Nehmen Sie ein altes Schwarzweißfoto in die Hand, und betrachten Sie es eine Weile. Dann verstehen Sie, welche Art von Stille ich meine. Sachte. Nur sacht, ganz sachte kehrt jüdisches Leben zurück – fünfundsiebzig Jahre nach dem Krieg und dreißig Jahre nach den Zusammenbruch des Ostblocks.
Der letzte Sänger des Jiddisch
Im Januar 1942 kamen in einer Villa am Wannsee in Berlin eine Handvoll Männer zusammen, um die „Endlösung der Judenfrage“ zu beschließen. Beschlossene Sache war sie seit zwanzig Jahren, war schon in „Mein Kampf“ nachzulesen.
Im Juni 1942 starb im Krakauer Ghetto ein Mann, erschossen auf offener Straße. Das Projektil stammt aus dem Gewehr eines deutschen Besatzers, doch der Name des Mörders ist unbekannt.
Unbekannte Opfer, verschollen
Viele Opfer dieser Zeit blieben unbekannt, verschollen.
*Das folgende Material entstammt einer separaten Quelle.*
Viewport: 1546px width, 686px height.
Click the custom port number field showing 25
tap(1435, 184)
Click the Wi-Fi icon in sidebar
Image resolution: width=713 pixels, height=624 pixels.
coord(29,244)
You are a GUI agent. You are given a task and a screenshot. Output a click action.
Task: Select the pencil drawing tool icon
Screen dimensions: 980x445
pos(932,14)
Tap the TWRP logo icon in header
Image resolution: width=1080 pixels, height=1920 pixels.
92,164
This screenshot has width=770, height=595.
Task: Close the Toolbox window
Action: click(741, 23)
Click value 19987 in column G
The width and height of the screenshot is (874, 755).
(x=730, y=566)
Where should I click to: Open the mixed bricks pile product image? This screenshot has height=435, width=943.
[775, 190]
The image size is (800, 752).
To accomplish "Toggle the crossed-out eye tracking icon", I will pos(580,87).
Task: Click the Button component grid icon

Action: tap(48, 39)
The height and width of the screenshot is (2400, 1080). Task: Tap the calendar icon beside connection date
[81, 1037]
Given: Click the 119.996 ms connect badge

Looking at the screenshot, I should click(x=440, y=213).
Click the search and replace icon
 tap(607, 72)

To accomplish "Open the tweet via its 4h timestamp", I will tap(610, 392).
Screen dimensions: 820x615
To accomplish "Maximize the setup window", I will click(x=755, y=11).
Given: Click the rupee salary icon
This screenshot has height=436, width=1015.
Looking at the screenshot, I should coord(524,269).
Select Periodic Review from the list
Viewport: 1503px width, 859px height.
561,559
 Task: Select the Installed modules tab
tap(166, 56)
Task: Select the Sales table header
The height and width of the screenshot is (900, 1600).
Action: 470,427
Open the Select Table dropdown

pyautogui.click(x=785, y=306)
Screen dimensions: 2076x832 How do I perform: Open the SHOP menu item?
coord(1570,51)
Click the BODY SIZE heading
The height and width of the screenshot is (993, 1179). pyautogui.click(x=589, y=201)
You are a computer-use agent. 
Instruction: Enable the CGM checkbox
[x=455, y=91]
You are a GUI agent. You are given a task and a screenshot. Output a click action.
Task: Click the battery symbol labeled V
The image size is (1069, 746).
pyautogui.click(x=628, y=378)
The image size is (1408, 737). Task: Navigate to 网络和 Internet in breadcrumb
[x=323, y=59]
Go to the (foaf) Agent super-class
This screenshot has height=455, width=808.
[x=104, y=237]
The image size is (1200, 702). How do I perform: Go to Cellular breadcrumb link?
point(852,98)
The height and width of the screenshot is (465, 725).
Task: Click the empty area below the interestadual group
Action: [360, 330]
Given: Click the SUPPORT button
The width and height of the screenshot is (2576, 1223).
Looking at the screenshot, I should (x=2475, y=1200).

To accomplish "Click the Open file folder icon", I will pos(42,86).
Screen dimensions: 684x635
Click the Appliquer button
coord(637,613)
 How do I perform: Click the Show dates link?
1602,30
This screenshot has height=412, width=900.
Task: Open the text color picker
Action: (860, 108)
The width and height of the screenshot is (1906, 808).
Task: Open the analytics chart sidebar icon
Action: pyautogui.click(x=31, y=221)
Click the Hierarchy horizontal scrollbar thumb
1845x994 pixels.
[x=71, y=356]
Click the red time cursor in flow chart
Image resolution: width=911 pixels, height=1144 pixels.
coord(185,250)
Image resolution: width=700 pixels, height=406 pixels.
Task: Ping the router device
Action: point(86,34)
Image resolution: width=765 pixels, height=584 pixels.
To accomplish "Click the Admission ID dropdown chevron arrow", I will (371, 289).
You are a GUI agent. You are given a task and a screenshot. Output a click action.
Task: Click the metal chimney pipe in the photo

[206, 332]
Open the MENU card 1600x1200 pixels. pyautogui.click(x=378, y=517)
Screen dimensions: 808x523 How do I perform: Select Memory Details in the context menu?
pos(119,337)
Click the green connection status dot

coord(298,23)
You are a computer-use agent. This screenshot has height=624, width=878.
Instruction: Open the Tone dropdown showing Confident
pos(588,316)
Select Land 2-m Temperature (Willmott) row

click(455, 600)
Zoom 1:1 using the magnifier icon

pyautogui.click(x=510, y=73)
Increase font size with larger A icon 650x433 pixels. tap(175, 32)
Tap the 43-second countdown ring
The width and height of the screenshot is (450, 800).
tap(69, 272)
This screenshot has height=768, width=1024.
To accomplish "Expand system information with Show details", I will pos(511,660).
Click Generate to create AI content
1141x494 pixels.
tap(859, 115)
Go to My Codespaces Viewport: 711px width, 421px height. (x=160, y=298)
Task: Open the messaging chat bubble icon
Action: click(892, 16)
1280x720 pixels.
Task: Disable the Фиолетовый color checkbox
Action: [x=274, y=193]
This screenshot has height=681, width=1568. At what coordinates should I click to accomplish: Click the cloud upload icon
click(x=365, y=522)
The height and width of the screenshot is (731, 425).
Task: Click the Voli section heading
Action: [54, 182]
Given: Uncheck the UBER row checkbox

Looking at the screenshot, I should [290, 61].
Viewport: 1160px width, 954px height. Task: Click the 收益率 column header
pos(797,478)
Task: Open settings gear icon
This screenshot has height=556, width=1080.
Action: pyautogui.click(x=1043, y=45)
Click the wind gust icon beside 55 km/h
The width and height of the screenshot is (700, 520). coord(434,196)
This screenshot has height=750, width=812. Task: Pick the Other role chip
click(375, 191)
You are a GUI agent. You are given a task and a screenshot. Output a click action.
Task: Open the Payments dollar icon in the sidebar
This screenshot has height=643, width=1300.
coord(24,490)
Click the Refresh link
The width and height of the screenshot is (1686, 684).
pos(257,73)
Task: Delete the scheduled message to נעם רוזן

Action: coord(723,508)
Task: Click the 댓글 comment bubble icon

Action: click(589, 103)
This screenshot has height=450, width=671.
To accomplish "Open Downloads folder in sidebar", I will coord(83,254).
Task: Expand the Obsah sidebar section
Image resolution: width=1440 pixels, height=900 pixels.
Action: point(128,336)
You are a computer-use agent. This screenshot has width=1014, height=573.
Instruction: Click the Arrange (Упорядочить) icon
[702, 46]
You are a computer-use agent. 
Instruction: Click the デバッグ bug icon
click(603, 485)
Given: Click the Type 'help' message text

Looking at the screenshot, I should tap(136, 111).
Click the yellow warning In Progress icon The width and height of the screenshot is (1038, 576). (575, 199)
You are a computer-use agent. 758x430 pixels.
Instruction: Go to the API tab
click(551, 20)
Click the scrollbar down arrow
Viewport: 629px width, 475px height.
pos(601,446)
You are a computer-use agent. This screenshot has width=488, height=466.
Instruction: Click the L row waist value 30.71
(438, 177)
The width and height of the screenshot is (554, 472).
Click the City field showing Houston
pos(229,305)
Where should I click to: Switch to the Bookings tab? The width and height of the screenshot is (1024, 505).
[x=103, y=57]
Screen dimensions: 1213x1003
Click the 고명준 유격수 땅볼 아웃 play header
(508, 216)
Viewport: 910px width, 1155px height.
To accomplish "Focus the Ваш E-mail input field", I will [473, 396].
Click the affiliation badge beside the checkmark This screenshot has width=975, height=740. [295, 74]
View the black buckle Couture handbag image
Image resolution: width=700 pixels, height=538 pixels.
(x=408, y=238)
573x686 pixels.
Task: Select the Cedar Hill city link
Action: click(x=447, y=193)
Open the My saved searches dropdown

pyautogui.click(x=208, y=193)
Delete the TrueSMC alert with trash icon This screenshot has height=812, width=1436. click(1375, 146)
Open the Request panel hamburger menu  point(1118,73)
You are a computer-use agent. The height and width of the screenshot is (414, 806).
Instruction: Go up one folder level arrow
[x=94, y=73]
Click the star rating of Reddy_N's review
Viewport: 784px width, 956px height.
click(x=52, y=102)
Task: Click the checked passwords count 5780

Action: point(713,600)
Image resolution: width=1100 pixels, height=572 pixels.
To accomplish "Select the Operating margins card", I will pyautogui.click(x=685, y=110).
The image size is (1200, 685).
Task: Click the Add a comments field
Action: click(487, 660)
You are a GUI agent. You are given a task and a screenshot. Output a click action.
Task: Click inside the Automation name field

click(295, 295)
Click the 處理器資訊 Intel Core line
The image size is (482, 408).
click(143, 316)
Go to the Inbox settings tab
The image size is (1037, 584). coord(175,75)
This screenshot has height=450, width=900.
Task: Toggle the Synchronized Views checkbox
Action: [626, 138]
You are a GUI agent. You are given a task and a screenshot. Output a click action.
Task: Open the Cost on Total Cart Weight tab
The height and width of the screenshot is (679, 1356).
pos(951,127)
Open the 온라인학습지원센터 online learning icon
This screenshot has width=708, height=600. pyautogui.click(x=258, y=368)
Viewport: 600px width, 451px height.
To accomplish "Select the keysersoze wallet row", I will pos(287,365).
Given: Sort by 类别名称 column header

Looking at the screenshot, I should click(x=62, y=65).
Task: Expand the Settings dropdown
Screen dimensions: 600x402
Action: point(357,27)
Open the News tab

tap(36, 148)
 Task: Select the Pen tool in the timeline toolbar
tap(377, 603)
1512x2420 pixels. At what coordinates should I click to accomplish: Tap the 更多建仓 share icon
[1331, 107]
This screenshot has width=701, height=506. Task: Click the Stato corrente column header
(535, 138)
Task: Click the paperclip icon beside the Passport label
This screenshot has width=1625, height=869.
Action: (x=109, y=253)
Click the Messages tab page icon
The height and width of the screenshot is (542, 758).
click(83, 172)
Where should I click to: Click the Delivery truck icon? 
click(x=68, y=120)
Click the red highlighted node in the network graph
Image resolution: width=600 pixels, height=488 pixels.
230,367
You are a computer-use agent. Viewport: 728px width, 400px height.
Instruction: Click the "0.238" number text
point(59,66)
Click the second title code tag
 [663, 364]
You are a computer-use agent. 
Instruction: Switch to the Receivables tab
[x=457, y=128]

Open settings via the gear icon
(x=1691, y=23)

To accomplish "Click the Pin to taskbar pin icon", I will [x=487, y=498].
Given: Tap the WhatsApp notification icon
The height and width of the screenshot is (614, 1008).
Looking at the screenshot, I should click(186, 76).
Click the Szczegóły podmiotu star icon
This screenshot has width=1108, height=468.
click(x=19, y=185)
Den Holocaust und die Jahrzehnte überdauert hat der Name dieses Toten: Mordechai Gebirtig, ein jiddischer Komponist. Gebirtig war ein einfacher Mann, ein Tischler, der seine Lieder zuerst auf einer kleinen Flöte ausprobierte. Als ihn die tödliche Kugel traf, stand er im 65. Lebensjahr.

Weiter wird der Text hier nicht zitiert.